半開きの口のまま固まったわたしを見て、彼はニッコリと笑った。
「な、なんで中島くんのこと」
やっと取り戻した母国語で彼に尋ねる。
中島くんは、同い年で、社会学部で、ついでにこの図書館でのバイト仲間で……………嘘。
ついで、なんて言ったけれど、本当はわたしがこのバイトを始めたきっかけは、100%中島くんが理由だった。
なんで、この子がそのことを。
『ボク、健人くんと知り合いなんだ。お姉さん、健人くんのこと、よく目で追ってるでしょ?超〜〜わかりやすかったよ』
ほんとザンネンなことにね、と小さな声で付け足した彼の呟きの意味は、他人に恋心がモロバレしていたという事実と、ざっくり指摘されるほど分かりやすい自分の挙動に二重でショックを受けていたわたしには、考える余裕なんてなかった。
恥ずかしすぎる。穴があったら入りたい。
というか、今すぐ穴を掘って地底に埋まってしまいたい。
『ねえ、お姉さんって経済学部でしょ?』
打ちひしがれているわたしにお構いなしといった様子で尋ねた彼に、「なんで知ってるの」と声に出せる気力はなく、せめて首を傾げることで疑問の意を示せば、彼はフフン、と得意げな様子で答えた。

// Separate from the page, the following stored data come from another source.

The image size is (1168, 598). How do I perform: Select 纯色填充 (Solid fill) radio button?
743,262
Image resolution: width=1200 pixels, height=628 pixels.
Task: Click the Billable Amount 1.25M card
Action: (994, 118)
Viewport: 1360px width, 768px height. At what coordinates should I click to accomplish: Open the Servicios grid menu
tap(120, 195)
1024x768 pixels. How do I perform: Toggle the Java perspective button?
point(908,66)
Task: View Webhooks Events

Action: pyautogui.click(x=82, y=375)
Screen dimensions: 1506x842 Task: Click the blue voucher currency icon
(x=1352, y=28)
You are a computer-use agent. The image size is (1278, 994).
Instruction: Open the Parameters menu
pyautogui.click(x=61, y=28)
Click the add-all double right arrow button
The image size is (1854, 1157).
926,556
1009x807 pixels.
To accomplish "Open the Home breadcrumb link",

『だってこの本のタイトル、聞いただけですぐここに連れてきてくれたから。もとからこの本を知ってたのかなって』
あと計算早そうなタイプに見えた、と付け加えられた言葉に、計算の早さと学部はあまり関係ないのでは、とツッコみを入れさせる隙も与えず、『ねえ』と彼は言葉を続けた。
『お姉さん、ボクの先生になってくれない?』
また言いそうなった「なんで」は、音になる直前、中島くんの顔が頭に浮かんで、「な」の口の形のまま停止した。
眉を下げて『ね、おねがい』と手を合わせる目の前の彼は、その言葉がわたしには脅迫にしか聞こえないことに気づいているのだろうか。
無垢な2つの瞳が、こちらを見つめる。
「………わかったよ」
こうして、マリウスくんとわたしのカフェでの勉強会は始まった。